Since our collective retreat, I've been cooking my ass off. One hand is all you need to count the times I've ordered out since early March, a fact I attribute to visiting a psychiatrist for the first time in life last fall, back when I thought the only thing wrong in the world was me. I like to joke that if only coronavirus surfaced before my first appointment, I would be singlehandedly propping up several local takeout joints right now. But the raw, unfunny truth is that I'm glad I got help before the world got sick.
Don't get me wrong, great takeout is among routine life's most sanguine features. But special food is best saved for special occasions, and right now I'm learning to take comfort in tasks like dinner's details. Meals in my house need to be delicious, healthy, and affordable. Presentation is a distant fourth at best, but the mezzaluna closes much of that gap. A couple of graceful motions and presto, there's a delicate garnish sitting atop the slop. The joy of cooking is now both the destination and the journey.
It's not always appealing or practical to cook every night, but I still force myself. Part of me wants to hew closer to my ideal self, a totally normal-in-the-head guy who serves chicken tenders with a dusting of parsley. A guy who has huge inventory of panic purchases to blow through if he wants to minimize food waste. A guy who's lost 30 pounds since February and wants to manage his weight even if (or especially if) he can't manage much else. And a guy that needs to spice up the unbroken chain of sameness with a bit of novelty.
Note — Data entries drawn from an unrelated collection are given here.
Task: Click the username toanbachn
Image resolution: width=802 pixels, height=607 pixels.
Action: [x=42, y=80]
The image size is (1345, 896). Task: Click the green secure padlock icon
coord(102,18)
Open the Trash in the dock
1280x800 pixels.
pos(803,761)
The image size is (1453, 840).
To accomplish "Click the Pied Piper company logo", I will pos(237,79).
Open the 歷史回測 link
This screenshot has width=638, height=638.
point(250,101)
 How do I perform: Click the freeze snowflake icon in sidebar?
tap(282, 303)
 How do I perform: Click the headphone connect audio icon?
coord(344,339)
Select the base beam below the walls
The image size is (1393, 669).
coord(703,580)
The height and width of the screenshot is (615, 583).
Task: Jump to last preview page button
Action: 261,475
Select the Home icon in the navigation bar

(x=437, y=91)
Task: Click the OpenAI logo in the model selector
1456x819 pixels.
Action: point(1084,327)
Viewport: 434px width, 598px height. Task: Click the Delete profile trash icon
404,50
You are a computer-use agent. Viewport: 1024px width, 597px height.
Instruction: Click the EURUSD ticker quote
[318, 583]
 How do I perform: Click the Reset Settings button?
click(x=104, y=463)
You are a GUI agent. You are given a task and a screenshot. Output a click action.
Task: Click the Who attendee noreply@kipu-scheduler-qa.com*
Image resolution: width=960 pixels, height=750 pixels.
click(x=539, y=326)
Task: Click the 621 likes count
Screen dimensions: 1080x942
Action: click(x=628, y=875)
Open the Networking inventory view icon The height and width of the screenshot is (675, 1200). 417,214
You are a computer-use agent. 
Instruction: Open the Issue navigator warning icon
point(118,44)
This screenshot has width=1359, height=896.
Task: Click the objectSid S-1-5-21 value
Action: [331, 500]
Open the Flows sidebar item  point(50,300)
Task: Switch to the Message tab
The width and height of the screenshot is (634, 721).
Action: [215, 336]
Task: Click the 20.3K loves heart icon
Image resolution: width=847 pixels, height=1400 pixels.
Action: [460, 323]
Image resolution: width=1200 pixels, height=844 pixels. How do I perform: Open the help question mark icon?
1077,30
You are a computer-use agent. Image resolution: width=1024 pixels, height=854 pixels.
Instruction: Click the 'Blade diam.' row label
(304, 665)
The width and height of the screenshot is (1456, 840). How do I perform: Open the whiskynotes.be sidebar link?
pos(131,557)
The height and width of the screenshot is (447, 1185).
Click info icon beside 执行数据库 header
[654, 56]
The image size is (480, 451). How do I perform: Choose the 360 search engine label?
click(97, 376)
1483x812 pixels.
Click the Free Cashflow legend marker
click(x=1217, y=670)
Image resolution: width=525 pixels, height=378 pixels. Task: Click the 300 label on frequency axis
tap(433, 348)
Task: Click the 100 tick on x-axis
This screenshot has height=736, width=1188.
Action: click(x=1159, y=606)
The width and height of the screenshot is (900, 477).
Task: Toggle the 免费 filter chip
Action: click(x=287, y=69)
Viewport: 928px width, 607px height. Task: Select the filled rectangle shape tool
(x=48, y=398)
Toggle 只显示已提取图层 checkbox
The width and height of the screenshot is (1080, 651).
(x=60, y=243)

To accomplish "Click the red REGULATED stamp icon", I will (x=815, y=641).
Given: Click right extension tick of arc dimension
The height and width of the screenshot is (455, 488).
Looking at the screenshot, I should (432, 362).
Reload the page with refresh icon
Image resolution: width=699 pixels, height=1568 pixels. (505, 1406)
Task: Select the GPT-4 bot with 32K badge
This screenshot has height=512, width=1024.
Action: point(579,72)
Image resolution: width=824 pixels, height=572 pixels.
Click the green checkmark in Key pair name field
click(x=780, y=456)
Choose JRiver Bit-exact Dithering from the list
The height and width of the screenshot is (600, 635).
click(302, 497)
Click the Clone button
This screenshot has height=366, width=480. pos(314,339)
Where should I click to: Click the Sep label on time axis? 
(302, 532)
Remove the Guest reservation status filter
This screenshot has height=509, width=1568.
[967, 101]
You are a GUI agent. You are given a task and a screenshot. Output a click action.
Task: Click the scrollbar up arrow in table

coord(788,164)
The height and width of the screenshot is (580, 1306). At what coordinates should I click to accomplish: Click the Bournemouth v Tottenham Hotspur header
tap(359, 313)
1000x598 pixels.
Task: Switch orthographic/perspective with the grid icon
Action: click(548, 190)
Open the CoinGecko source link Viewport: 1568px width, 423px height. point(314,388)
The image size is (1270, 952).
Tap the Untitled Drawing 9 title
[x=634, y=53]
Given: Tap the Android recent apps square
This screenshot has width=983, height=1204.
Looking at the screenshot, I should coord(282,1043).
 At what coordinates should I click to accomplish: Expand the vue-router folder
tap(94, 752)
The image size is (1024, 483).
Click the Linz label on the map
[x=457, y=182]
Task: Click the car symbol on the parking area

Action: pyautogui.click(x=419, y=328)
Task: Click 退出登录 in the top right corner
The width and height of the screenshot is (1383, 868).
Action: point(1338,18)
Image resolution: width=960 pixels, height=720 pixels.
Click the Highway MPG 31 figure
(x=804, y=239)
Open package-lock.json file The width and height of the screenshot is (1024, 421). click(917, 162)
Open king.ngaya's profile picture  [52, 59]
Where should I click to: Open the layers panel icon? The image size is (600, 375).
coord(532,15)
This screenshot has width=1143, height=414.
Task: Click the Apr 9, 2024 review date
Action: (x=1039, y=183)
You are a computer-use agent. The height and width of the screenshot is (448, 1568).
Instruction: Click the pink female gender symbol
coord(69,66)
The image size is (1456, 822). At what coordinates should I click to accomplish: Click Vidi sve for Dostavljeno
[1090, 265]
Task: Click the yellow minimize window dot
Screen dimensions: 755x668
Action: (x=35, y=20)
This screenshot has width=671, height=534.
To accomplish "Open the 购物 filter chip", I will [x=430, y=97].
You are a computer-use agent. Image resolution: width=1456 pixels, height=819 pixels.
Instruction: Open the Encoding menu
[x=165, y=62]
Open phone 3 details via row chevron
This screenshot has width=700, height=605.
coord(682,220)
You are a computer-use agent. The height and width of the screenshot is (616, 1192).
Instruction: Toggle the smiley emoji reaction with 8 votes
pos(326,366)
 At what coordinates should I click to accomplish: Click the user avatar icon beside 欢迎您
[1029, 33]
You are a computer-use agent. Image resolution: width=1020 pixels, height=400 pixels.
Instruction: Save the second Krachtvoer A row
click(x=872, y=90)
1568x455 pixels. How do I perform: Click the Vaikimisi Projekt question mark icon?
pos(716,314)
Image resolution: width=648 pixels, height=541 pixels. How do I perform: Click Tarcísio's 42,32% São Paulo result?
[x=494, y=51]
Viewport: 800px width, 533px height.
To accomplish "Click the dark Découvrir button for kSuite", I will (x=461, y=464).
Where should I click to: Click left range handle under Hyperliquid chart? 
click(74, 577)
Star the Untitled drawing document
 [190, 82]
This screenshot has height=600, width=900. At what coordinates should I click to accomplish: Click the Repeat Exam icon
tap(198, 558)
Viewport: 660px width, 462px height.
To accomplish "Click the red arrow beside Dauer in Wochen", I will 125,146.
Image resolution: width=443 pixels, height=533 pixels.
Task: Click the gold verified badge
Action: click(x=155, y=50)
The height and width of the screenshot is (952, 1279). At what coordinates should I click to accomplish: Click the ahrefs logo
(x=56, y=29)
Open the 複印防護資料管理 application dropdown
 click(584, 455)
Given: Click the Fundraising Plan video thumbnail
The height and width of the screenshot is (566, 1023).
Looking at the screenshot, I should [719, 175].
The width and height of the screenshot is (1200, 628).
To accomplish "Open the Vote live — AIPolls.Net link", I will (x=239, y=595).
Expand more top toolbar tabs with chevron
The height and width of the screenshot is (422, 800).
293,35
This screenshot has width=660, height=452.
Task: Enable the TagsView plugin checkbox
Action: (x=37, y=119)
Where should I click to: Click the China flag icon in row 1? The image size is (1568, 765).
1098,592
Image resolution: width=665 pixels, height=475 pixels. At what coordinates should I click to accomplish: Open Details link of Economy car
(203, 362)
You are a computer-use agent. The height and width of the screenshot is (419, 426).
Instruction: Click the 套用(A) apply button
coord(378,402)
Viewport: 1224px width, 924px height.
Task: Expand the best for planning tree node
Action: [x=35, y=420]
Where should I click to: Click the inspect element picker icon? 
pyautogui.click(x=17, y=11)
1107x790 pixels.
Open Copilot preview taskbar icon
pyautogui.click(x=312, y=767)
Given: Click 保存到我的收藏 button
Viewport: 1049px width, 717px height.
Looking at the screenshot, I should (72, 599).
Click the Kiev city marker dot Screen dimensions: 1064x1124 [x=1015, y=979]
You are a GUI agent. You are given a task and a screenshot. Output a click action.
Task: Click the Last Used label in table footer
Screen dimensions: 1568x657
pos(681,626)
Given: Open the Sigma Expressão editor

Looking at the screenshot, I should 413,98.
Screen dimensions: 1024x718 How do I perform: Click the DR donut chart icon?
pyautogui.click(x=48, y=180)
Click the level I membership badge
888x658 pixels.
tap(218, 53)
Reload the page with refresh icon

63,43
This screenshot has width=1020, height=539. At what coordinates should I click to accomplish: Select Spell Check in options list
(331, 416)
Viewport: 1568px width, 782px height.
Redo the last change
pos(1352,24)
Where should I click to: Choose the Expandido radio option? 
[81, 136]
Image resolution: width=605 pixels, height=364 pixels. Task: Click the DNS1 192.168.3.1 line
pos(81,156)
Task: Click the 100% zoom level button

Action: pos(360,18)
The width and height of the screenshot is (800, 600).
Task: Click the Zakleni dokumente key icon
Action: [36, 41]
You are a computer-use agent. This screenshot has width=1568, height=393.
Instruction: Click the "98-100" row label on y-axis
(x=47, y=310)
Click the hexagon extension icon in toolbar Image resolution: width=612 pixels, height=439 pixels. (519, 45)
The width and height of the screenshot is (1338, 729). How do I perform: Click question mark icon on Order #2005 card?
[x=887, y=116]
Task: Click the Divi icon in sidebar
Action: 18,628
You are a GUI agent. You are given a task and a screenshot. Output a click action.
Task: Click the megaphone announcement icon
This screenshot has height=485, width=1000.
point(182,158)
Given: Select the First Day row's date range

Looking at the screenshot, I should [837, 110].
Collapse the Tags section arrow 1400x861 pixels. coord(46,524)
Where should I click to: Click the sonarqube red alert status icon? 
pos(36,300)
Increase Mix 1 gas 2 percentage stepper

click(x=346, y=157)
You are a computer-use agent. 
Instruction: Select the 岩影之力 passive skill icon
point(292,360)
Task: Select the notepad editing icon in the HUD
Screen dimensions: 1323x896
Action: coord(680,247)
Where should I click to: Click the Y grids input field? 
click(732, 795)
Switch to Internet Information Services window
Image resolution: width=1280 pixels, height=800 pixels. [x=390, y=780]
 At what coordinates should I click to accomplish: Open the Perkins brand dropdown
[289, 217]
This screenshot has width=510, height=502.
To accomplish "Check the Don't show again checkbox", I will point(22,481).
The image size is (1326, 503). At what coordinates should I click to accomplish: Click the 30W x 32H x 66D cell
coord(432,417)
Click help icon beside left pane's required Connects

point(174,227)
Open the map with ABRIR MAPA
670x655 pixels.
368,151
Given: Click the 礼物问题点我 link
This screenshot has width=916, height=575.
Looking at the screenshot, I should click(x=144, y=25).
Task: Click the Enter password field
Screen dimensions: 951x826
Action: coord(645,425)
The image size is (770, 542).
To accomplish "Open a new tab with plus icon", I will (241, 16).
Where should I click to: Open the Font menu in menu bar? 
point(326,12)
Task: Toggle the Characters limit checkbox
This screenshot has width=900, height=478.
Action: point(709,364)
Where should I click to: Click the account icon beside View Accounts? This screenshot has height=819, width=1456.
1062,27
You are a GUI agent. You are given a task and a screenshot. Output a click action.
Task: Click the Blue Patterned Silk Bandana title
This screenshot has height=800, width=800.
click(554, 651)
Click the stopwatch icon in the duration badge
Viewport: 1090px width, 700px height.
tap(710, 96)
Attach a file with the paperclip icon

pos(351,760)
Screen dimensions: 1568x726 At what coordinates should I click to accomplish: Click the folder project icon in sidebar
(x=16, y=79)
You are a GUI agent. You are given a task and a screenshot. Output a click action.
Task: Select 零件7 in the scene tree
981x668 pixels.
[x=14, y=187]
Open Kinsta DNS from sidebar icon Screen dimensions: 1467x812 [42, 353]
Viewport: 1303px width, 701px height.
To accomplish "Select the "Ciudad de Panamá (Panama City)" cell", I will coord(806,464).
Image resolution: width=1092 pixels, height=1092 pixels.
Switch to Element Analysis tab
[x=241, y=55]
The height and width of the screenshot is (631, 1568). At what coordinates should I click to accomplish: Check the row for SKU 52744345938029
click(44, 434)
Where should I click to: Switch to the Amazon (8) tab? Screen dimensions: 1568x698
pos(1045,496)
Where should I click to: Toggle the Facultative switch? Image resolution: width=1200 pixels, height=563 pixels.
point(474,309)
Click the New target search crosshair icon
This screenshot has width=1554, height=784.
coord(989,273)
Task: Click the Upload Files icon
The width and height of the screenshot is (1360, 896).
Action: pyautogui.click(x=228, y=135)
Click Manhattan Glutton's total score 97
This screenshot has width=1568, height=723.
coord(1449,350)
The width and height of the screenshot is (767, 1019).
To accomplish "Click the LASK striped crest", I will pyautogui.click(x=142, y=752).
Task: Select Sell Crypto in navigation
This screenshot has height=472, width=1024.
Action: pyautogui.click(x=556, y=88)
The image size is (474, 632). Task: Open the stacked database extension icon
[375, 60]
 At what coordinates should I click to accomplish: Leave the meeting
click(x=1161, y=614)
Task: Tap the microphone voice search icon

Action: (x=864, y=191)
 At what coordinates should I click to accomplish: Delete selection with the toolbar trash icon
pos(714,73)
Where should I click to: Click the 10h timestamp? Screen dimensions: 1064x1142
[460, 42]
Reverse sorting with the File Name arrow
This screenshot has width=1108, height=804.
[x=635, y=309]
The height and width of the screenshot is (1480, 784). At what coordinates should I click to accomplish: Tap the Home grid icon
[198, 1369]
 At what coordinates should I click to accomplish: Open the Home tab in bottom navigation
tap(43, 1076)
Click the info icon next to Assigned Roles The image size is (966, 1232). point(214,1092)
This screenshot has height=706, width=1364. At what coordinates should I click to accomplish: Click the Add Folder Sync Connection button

And boy, is the mezzaluna ever a novelty. Like the guillotine, it is limited yet profound in its function. Even the name is fun to say. Pronouncing mezzaluna, or half-moon in Italian, makes me pieno svenimento, which is Italian for full swoon. It's just a knife, but with a twist. Or rather, a curve. It's not used to chop. The rounded blade is supposed to rock repeatedly over soft foods, cleaving them apart with long, clean lines or mincing them into tiny symmetrical bits.
You've likely seen a version of this tool in pizza parlors, where workers divvy up pies with large half-disks of stainless steel. Home versions typically come with less blade and more handle. Knobs attach to both ends, though some versions make do with a single side. Some models double up the blades and leave a small gap in between. Makes for a quicker job, probably, but also carries the potential for lodging chunks of food in hard-to-clean areas.
The design exists outside Italy as well. Kebab shops rely on a cleaver-like variant called a zirh. Indigenous Arctic peoples have used something similar since at least 2500 B.C.E. Inuit, Yupik, and Aleut chefs drew their uluit to slice food, cut hair, and carve out blocks of ice and snow. These tools were essential to the Native Americans that relied upon them.
In modern kitchens, less so. There's nothing a mezzaluna does that cannot be performed with other more common kitchen tools. But it can replace the tedium of rote prep work with a more satisfying task, sometimes with superior results.
Preparing fresh herbs has never been more fun. Mint, parsley, and cilantro are all easily shredded, and depending on the need, they can even be reduced into pastes ready to flavor pesto and sofritos. Broad basil leaves are pulverized but unbruised, ready to seep their oils and aroma all over pizza sliced up by—what else?—a mezzaluna.
The contraption works for larger, firmer items as well. The rolling slices make a quick job of dicing boneless chicken. My mezzaluna is perfect for meeting the vague "roughly chopped" requirement for olives and nuts in many recipes. Garlic works okay as long as it doesn't need to be super fine.
The first couple of rocks inevitably are wide, staccato, and halting, like a drunken gait. If these initial motions are performed without care, food leaps from the blade's path and makes a mess of the work area. There are special sunken boards designed to corral food for just such a purpose, but it's easy enough to learn to rock the blade higher and tighten the slicing motions. On that note, I bought a fancy version of this knife like some kind of mezzalunatic, but several models retail for under $20.
Watching plants splinter apart beneath the repetitive rolling blade is oddly therapeutic during this great unmoored moment where we are forced to find refuge inside our kitchens. For once, I am the agent of chaos instead of its subject. As sure as the meals nourish, the mezzaluna cures.